J’ai regardé au dehors quelques instants. Ludivine devait m’appeler dans la matinée. Je n’avais que cela à faire. Aucune envie ne me portait.
Ludivine avait sans doute quitté son bureau ; elle partait souvent vers onze heure. Je me souviens de ces fois où elle devait aller à pied à cause de la grève des chauffeurs de trams. Elle disait toujours à sa patronne qu’elle devait partir plus tôt pour ne manquer aucun cours. Ses cours commençaient toujours à treize heures. Il lui fallait un certain temps pour aller jusque chez elle. Elle devait impérativement passer par son appartement pour voir Fabien. Sans cela, elle ne le voyait quasiment jamais. Il rentrait tard le soir. Elle était souvent endormie, exténuée. Elle aimait vraiment ses études, mais elle se sentait décalée. Les autres ne travaillaient pas nécessairement. Beaucoup d’étudiants étaient aidés financièrement.

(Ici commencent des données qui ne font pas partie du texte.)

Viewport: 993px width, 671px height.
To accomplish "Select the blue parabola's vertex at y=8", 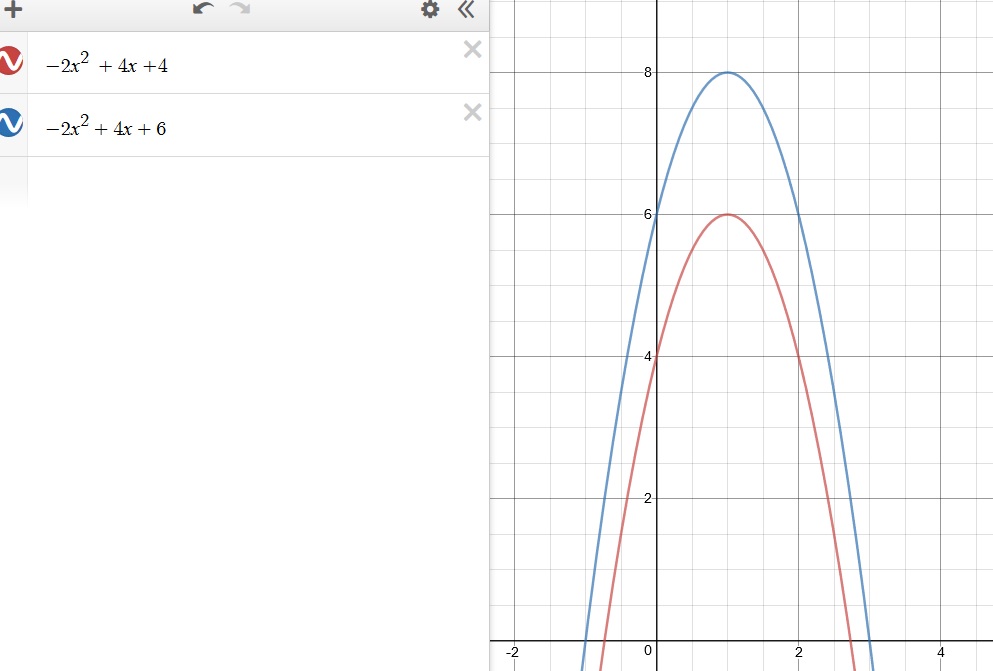I will [728, 72].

Par la fenêtre, j’ai vu des arbres, des arbres que je connaissais bien mais que je n’avais jamais vu de la sorte. Ils semblaient plus discrets et plus grands que dans mes yeux habituels. Au-delà des maisons, il y avait le silence, un silence qui portait un visage, un visage qui parlait le monde. Un monde aux nuances sincères, un monde plus bavard qu’il n’y paraissait. Plus près, dans le parc où j’allais retrouver Ludivine très vite, il y avait le jour. Quand je me suis retournée, je me suis dit que j’allais aller voir si j’avais reçu du courrier. Ce n’était peut-être pas grand chose, mais j’aimais cela. Descendre les marches pour aller voir si j’allais trouver un secret. Quand je me suis retournée, la vie a commençé. La vie allait être belle ; elle allait être magnifique. Le téléphone a sonné. Ludivine se moquait de moi, comme souvent. J’entends encore son rire. Elle ne m’a pas dit un mot. Je lui ai dit que j’allais partir, partir très loin, dans une nouvelle région. Aujourd’hui, je sais que j’étais bien ridicule. Ludivine me connait par cœur. Elle savait parfaitement que je voulais aller vivre en Bretagne. Je lui en avais si souvent parlé. Il avait juste fallu que je me décide et que j’aille.